Le fasi di rassicurazione, in Geremia, sono altalenanti. Questa sua più lunga e violenta “confessione” si conclude infatti con un ritorno all’avvilimento e alla rabbia: il profeta arriva a maledire la propria nascita. Naturalmente non può maledire il padre e la madre, perché il rispetto per i genitori è un preciso comandamento la cui violazione costituirebbe un delitto capitale. Allora, per un tipico meccanismo di sostituzione, o di aggressività reindirizzata, maledice il giorno in cui è nato… e, non bastando questo, maledice anche il pover’uomo che portò la notizia della sua nascita al padre!

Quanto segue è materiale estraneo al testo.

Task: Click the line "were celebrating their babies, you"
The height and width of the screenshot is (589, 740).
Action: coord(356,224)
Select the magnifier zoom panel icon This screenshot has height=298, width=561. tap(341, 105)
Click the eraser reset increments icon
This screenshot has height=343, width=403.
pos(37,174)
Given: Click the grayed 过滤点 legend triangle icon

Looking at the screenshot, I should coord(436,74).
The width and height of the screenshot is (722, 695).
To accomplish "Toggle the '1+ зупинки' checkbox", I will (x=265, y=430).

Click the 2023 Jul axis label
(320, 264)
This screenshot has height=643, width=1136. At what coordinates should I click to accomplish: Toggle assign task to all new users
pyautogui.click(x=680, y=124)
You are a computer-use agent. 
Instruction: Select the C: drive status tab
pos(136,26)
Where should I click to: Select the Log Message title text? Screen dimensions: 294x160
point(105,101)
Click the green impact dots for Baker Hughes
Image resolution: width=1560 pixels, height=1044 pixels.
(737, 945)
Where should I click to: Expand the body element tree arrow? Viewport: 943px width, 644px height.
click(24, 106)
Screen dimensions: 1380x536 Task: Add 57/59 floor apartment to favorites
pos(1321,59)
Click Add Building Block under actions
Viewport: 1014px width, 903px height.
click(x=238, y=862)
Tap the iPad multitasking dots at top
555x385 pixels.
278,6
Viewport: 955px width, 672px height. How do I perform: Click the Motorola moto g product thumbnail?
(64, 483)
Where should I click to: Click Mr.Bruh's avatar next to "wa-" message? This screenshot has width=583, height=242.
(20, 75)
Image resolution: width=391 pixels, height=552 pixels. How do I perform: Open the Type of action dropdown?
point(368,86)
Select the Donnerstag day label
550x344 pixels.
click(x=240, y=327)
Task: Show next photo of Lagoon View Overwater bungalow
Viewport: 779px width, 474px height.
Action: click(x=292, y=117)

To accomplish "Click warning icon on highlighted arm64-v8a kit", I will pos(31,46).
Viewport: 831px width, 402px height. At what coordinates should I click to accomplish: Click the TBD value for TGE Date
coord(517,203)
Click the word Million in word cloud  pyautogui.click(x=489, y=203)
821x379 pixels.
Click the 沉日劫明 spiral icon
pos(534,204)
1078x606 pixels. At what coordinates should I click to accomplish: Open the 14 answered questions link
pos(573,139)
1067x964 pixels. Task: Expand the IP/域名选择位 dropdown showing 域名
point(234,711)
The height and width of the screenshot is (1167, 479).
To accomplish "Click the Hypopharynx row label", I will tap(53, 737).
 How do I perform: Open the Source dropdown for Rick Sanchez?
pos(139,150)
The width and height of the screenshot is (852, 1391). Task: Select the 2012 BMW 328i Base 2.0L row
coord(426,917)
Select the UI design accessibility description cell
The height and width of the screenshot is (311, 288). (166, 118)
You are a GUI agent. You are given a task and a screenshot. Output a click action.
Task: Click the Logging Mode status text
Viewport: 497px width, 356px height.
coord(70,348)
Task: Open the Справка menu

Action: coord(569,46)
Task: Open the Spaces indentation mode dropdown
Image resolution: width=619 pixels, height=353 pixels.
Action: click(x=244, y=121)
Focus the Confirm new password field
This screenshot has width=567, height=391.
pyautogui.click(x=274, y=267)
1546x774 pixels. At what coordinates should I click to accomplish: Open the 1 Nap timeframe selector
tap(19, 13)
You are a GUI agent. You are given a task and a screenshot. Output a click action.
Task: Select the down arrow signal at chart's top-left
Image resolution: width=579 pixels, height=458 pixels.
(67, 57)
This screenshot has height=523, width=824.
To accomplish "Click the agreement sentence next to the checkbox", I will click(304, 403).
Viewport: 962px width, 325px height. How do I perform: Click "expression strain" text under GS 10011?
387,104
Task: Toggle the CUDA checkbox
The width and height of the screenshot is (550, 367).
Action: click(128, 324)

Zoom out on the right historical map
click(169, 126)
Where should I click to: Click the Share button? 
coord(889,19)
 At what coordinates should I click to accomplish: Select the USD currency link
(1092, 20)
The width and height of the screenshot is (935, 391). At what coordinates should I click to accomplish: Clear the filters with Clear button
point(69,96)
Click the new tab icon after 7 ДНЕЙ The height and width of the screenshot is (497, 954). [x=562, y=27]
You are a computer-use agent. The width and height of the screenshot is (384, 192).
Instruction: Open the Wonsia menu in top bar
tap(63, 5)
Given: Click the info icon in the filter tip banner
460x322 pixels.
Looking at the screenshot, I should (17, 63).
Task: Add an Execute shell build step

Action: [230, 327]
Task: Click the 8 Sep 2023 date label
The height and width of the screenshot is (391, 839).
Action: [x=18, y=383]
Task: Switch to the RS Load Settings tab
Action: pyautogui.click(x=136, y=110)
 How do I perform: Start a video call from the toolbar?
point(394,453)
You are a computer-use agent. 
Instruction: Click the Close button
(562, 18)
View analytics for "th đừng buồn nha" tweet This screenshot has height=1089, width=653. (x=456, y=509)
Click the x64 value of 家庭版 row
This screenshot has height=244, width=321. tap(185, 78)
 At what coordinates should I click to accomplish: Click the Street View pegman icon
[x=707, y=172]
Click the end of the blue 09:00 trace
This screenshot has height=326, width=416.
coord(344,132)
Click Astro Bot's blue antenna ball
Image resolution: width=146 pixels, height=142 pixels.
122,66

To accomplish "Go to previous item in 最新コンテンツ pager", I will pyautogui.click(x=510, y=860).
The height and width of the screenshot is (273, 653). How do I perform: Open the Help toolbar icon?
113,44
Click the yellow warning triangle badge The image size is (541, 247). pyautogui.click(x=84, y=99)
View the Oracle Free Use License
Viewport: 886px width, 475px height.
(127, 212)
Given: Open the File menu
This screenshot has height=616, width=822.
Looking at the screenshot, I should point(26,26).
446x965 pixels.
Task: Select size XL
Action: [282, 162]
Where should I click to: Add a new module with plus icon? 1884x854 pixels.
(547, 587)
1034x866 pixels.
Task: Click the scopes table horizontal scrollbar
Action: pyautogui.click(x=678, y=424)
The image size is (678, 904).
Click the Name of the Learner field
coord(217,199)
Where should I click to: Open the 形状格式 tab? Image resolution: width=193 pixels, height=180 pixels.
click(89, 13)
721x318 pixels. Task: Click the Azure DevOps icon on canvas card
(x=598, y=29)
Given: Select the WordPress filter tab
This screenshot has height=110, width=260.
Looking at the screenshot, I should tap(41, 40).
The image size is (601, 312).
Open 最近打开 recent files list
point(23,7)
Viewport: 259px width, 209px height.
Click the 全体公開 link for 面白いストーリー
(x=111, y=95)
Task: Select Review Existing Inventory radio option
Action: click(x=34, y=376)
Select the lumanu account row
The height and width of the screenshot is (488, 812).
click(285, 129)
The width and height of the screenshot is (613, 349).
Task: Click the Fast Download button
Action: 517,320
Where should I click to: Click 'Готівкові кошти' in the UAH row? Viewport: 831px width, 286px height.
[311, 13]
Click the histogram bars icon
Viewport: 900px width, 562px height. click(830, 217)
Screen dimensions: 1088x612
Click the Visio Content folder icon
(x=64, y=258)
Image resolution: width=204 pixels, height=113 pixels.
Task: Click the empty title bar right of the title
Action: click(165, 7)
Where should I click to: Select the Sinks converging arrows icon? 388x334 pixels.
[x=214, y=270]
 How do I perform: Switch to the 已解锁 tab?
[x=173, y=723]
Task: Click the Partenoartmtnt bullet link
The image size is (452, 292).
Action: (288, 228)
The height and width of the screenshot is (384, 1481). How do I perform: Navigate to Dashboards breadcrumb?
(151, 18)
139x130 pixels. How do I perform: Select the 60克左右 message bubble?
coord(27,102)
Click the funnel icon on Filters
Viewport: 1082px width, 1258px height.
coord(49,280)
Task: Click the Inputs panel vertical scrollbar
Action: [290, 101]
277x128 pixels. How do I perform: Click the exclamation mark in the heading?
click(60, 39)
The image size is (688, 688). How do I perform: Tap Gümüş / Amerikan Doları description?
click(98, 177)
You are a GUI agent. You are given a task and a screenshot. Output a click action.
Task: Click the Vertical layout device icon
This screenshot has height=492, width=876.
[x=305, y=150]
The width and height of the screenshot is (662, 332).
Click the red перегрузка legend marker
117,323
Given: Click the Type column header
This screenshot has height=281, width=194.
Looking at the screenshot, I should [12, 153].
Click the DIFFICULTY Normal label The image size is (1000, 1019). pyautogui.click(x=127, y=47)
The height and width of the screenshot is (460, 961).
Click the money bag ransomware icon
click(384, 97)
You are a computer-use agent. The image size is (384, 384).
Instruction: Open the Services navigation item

Ambasciator non porta pena, si dice oggi, ma nell’antichità portava pena eccome, tanto che al messaggero di una buona notizia si dava una ricompensa, mentre il messaggero di disgrazie rischiava anche la vita. Ad esempio, nel 480 a.C. gli spartani di Leonida uccisero gli ambasciatori del re persiano Serse. Tolumnio re di Fidene, nel 438 a.C. fece massacrare quattro ambasciatori romani. Lo stesso David, di fronte al messaggero che spera gli porti notizie del figlio Assalonne, si illude di poter pensare che, dato che l’uomo è una brava persona, anche la notizia che porta sarà buona (2 Sam 18,27)… Il manzoniano Conte Attilio sostiene, in una discussione, che il messaggero che reca una sfida non gradita è “violabile, violabilissimo, bastonabile, bastonabilissimo” (Promessi Sposi cap. V)
Questo perché di fronte alle contrarietà abbiamo bisogno di trovare un responsabile, e quello più a portata di mano è chi ce le annuncia. Così, Geremia, non potendo addossare la colpa dei propri mali a coloro che lo hanno generato, la addossa a colui che ha portato a suo padre la buona notizia della nascita di un figlio maschio, che buona per lui non è più, ma si è mutata in luttuosa a causa delle sofferenze che il profeta deve subire… così fatto è questo guazzabuglio del cuore umano (tanto per citare ancora il Manzoni)!